Re: WIP: Collecting statistics on CSV file data

From: Shigeru Hanada <shigeru(dot)hanada(at)gmail(dot)com>
To: Etsuro Fujita <fujita(dot)etsuro(at)lab(dot)ntt(dot)co(dot)jp>
Cc: pgsql-hackers(at)postgresql(dot)org
Subject: Re: WIP: Collecting statistics on CSV file data
Date: 2011-10-17 17:27:15
Message-ID: 4E9C6573.8050507@gmail.com
Views: Raw Message | Whole Thread | Download mbox | Resend email
Thread:
Lists: pgsql-hackers

(2011/10/07 18:09), Etsuro Fujita wrote:
> Thank you for the review and the helpful information.
> I rebased. Please find attached a patch. I'll add the patch to the next CF.
>
> Changes:
>
> * cleanups and fixes
> * addition of the following to ALTER FOREIGN TABLE
> ALTER [COLUMN] column SET STATISTICS integer
> ALTER [COLUMN] column SET ( n_distinct = val ) (n_distinct only)
> ALTER [COLUMN] column RESET ( n_distinct )
> * reflection of the force_not_null info in acquiring sample rows
> * documentation

The new patch could be applied with some shifts. Regression tests of
core and file_fdw have passed cleanly. Though I've tested only simple
tests, ANALYZE works for foreign tables for file_fdw, and estimation of
costs and selectivity seem appropriate.

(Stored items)
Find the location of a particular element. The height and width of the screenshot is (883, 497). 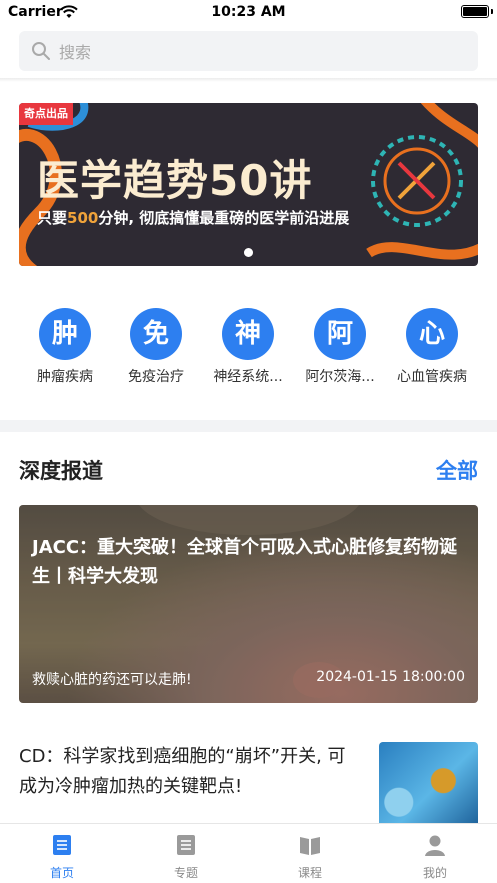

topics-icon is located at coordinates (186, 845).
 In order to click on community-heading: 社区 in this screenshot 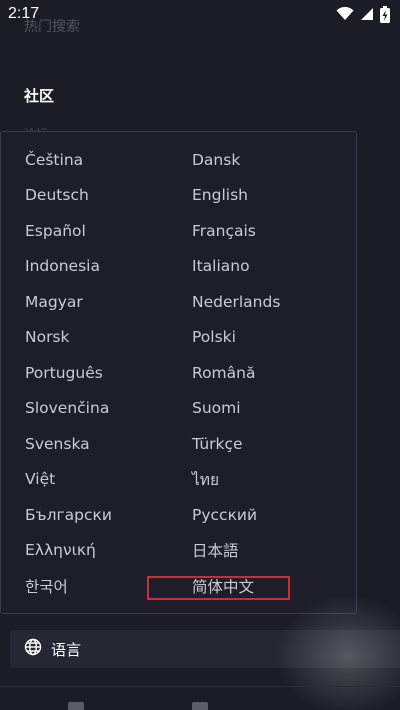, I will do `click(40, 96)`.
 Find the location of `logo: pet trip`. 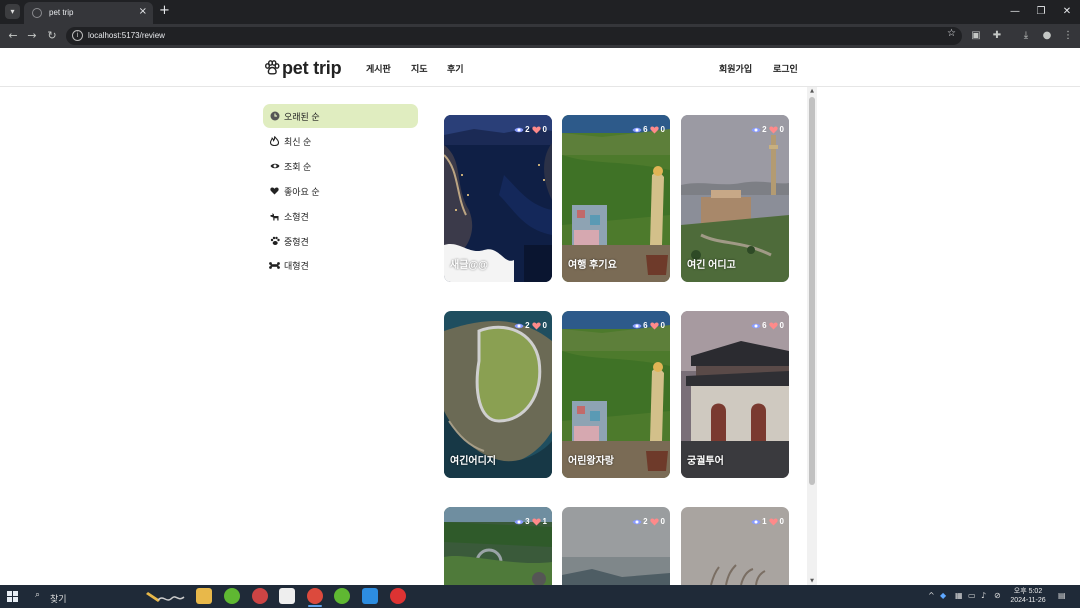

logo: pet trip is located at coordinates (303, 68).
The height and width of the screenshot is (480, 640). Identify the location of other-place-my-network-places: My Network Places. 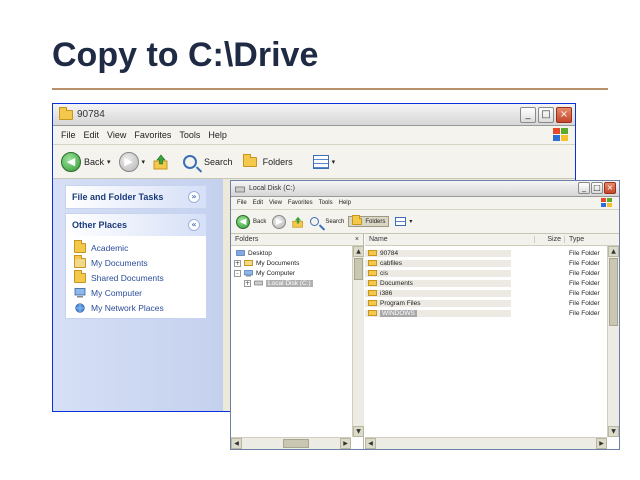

Action item:
Reproduce word for word the passage of the mailing-list reply on CSV file statistics from "From: Shigeru Hanada" to "the next CF.". The stored items play no part in what comes next.

Problem solution:
From: Shigeru Hanada <shigeru(dot)hanada(at)gmail(dot)com>
To: Etsuro Fujita <fujita(dot)etsuro(at)lab(dot)ntt(dot)co(dot)jp>
Cc: pgsql-hackers(at)postgresql(dot)org
Subject: Re: WIP: Collecting statistics on CSV file data
Date: 2011-10-17 17:27:15
Message-ID: 4E9C6573.8050507@gmail.com
Views: Raw Message | Whole Thread | Download mbox | Resend email
Thread:
Lists: pgsql-hackers

(2011/10/07 18:09), Etsuro Fujita wrote:
> Thank you for the review and the helpful information.
> I rebased. Please find attached a patch. I'll add the patch to the next CF.